:: Records shown

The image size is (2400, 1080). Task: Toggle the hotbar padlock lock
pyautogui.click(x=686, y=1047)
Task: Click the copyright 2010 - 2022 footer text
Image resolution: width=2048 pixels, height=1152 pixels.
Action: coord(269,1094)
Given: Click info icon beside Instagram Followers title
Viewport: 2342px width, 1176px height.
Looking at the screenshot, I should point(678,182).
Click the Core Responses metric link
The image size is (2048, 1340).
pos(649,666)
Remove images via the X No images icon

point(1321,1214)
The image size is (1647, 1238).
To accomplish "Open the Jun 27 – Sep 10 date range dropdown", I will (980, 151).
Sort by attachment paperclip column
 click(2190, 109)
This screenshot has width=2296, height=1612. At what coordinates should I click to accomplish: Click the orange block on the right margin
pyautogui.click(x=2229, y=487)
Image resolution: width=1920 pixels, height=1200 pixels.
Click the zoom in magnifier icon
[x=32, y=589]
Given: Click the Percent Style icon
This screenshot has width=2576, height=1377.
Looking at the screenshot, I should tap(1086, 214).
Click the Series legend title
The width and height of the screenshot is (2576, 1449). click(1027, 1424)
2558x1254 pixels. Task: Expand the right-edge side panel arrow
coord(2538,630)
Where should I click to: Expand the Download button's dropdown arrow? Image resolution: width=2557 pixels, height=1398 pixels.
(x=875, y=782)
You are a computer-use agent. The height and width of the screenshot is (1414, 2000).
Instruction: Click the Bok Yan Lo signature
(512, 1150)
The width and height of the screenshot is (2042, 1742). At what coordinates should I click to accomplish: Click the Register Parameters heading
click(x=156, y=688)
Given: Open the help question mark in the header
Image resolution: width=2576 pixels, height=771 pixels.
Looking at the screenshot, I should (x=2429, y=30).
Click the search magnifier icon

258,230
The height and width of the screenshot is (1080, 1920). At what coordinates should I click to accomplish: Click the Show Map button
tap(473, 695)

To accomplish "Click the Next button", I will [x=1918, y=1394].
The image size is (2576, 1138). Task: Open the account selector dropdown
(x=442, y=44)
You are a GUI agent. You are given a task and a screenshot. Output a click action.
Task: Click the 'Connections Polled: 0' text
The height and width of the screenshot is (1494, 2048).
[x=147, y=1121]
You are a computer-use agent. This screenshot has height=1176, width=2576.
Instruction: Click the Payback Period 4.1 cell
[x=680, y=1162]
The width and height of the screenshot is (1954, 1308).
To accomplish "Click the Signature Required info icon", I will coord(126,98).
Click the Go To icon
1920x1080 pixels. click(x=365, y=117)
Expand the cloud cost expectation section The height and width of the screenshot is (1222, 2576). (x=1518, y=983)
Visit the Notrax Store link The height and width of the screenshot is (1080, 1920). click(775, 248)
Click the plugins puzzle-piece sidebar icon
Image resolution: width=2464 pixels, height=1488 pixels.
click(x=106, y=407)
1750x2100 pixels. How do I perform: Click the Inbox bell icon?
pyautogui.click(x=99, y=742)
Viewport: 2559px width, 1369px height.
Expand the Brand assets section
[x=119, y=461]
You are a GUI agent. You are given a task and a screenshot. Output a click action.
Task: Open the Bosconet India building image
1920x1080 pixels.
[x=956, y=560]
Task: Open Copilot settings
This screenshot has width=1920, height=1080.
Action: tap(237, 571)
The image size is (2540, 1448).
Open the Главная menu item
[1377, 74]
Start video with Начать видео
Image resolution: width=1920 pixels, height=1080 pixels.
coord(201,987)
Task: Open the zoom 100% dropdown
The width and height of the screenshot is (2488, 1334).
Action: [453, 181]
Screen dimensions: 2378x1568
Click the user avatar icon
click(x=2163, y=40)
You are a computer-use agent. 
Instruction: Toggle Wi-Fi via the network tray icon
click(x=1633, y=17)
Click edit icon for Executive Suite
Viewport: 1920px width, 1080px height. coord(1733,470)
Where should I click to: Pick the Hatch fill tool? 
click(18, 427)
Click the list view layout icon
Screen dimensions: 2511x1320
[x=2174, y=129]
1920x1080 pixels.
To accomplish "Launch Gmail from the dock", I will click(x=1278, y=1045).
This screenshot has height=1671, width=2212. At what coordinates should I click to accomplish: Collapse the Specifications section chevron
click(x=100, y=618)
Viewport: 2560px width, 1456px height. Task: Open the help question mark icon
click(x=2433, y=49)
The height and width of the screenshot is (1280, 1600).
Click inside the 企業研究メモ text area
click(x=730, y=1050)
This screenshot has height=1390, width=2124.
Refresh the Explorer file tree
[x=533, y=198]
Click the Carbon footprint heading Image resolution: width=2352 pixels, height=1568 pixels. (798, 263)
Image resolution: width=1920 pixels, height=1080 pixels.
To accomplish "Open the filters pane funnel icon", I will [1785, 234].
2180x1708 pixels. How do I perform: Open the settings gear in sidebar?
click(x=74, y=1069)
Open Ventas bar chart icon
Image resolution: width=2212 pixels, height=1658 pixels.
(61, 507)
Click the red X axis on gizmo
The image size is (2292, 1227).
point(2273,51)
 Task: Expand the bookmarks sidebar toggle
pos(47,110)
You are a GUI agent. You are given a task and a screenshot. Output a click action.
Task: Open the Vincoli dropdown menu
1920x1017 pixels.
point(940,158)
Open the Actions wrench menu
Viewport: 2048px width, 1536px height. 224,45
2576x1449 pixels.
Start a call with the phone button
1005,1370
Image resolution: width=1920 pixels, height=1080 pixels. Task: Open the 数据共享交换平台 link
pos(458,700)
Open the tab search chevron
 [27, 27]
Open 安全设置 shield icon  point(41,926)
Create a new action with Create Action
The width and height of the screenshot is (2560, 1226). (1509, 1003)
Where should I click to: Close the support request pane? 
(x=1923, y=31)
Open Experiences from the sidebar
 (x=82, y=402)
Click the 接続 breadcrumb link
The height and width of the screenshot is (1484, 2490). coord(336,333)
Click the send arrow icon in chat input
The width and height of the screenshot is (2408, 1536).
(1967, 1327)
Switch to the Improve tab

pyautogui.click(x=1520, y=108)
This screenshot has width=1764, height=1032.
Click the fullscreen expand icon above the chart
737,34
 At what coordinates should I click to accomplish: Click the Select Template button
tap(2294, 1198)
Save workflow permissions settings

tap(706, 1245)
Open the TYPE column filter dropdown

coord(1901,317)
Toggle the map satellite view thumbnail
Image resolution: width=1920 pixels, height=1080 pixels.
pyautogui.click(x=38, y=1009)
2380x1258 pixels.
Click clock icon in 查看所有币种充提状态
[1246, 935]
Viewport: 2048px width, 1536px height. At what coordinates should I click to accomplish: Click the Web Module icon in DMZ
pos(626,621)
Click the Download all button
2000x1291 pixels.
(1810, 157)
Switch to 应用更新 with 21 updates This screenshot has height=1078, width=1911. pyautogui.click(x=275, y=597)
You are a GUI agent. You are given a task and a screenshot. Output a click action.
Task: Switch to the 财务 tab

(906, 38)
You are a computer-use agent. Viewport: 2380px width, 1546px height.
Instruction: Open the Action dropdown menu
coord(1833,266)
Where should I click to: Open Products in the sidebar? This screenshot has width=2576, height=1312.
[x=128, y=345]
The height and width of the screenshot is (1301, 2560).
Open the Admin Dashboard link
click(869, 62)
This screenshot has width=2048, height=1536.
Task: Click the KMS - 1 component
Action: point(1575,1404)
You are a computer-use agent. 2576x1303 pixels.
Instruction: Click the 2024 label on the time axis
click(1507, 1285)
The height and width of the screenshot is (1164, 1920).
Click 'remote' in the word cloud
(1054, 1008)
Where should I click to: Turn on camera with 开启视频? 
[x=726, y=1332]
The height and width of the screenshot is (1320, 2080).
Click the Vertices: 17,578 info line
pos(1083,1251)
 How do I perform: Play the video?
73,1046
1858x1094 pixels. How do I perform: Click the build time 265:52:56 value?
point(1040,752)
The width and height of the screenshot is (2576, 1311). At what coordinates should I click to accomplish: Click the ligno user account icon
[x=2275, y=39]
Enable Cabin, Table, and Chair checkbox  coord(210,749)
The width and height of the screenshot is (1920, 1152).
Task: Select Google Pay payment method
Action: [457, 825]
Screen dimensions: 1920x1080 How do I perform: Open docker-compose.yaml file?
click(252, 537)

::::

# Problem details
The lines you need are those containing "computer"; find them in the records and copy them.

# Task result
You are a computer-use agent. The height and width of the screenshot is (1414, 2000).
You are a computer-use agent. This screenshot has height=1176, width=2576.
You are a computer-use agent. 
You are a computer-use agent. Viewport: 2380px width, 1546px height.
You are a computer-use agent. 2576x1303 pixels.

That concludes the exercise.